Gene Editing: A New Approach to Treat Genetic Disorders
DOI:
https://doi.org/10.58445/rars.449Keywords:
Gene Editing, CRISPR, Genetic Disorders, Sickle Cell Disease, Mutations, Genomic Medicine, Preclinical studiesAbstract
Gene editing has emerged as a groundbreaking method in tackling genetic disorders/diseases by precisely altering DNA sequences. Genetic disorders like Turner Syndrome and Sickle cell disease occur from mutations or altered genetic material. Gene editing technologies, including TALENs, ZFNs, and CRISPR-Cas9, have introduced the power to fix mutations at precise locations in the genome.
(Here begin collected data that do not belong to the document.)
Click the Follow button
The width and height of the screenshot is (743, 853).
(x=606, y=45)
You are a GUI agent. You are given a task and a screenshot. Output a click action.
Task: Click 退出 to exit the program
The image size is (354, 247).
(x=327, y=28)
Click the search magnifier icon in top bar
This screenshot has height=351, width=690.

The CRISPR-Cas9 system can efficiently modify genes with unprecedented precision. As shown by research conducted on Leber Congenital Amaurosis type 10 and Sickle cell disease, gene editing holds promise for correcting disease-causing mutations. However, ethical concerns and safety considerations, including germline editing and off-target effects, indicate that caution is necessary. As the field moves forward, recent advancements like prime editing and tackling antimicrobial resistance highlight the hidden potential of gene editing. Gene editing will continue to grow and unleash a field of innovative and personalized medicine, revolutionizing healthcare.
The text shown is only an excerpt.